İnsan kanı, plazma ve kırmızı kan hücrelerinin yanı sıra nelerden oluşur? Trombosit içerir. Onlarda var büyük önem. Sadece 2-4 mikrometrelik bu küçük çaplar, tromboz ve homeostazda çok önemli bir rol oynar. Trombositler disk şeklindedir. Kan dolaşımında serbestçe dolaşırlar. Ancak ayırt edici özelliği, vasküler hasara duyarlı bir şekilde yanıt verme yeteneğidir. Bu onların ana işlevidir. Bir kan damarının duvarı yaralandığında, birbirleriyle bağlantı kurarak hasarı “kapatırlar” ve kanın dışarı akmasını önleyen çok yoğun bir pıhtı oluştururlar. Trombositler, daha büyük megakaryosit öncüllerinin parçalanmasından sonra oluşur. Kemik iliğinde bulunurlar. Toplamda, bir megakaryositten 10 bine kadar trombosit oluşur. Bu güzel çok sayıda. Trombositlerin ömrü 9 gündür. Tabii ki kan damarındaki hasarın tıkanması sırasında öldükleri için daha da az dayanabilirler. Eski trombositler dalakta fagositozla ve karaciğerde Kupffer hücreleri tarafından parçalanır.

lökositler

Beyaz kan hücreleri veya lökositler, vücudun bağışıklık sisteminin ajanlarıdır. Bu, kanın bir parçası olan, kan dolaşımından ayrılabilen ve dokulara nüfuz edebilen tek parçacıktır. Bu yetenek, ana işlevinin performansına aktif olarak katkıda bulunur - yabancı ajanlardan korunma. Lökositler patojenik proteinleri ve diğer bileşikleri yok eder. Virüsleri, yabancı proteinleri ve diğer maddeleri tanıyabilen T hücreleri üretirken bağışıklık tepkilerine katılırlar.
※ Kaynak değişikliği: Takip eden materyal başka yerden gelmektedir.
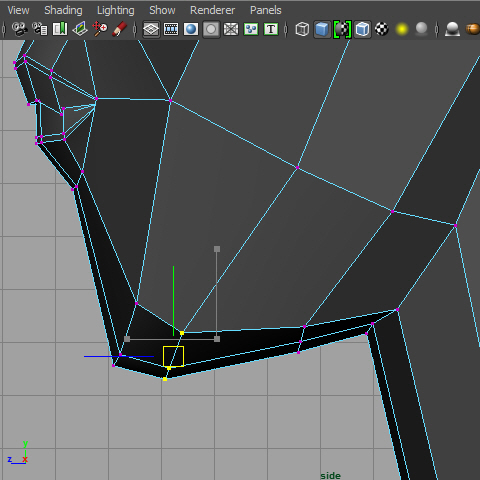This screenshot has height=480, width=480.
Task: Click the image plane icon
Action: pyautogui.click(x=80, y=29)
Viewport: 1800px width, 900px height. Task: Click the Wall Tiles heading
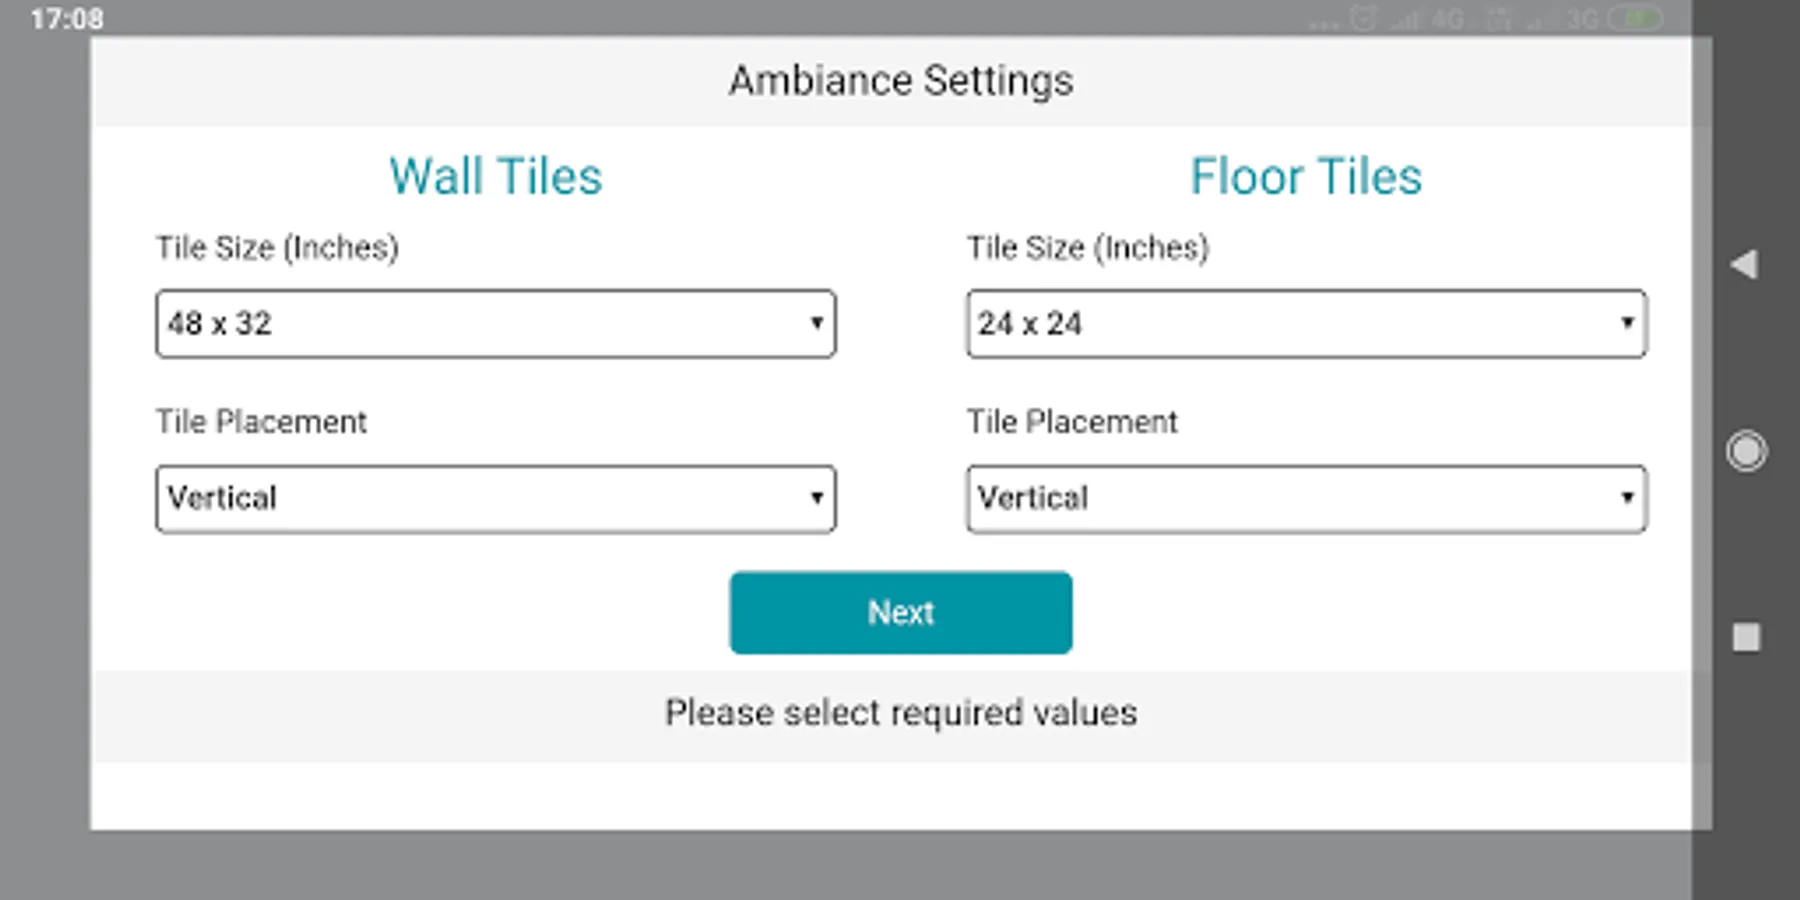pyautogui.click(x=496, y=177)
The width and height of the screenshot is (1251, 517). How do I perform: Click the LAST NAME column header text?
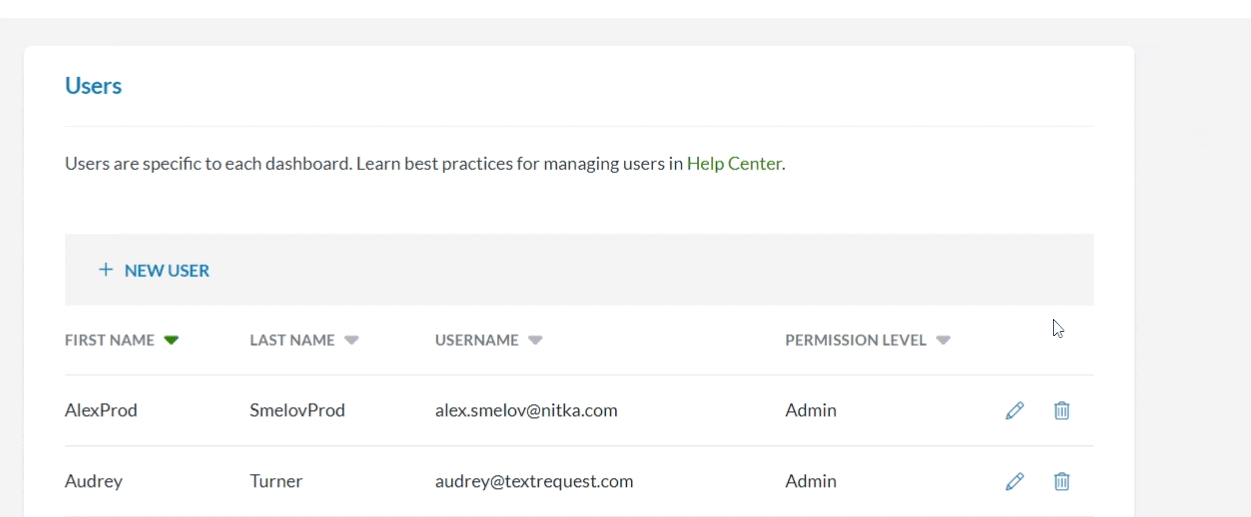pyautogui.click(x=292, y=340)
Ayrıca lenfositler, antikor üreten B-hücreleri ve büyük patojenik hücreleri yiyip bitiren makrofajlar salgılar. Hastalıkları teşhis ederken kanın bileşimini bilmek çok önemlidir. Gelişen iltihabı gösteren, içindeki artan lökosit sayısıdır.

hematopoietik organlar

Böylece, bileşimi analiz ettikten sonra, ana parçacıklarının nerede oluştuğunu bulmaya devam ediyor. Kısa bir ömürleri vardır, bu yüzden onları sürekli güncellemeniz gerekir. Kan bileşenlerinin fizyolojik rejenerasyonu, eski hücrelerin yok edilmesi ve buna bağlı olarak yenilerinin oluşumu süreçlerine dayanır. Hematopoez organlarında oluşur. İnsanlarda bunlardan en önemlisi kemik iliğidir. Uzun tübüler ve pelvik kemiklerde bulunur. Kan dalakta ve karaciğerde süzülür. Bu organlarda immünolojik kontrolü de yapılır.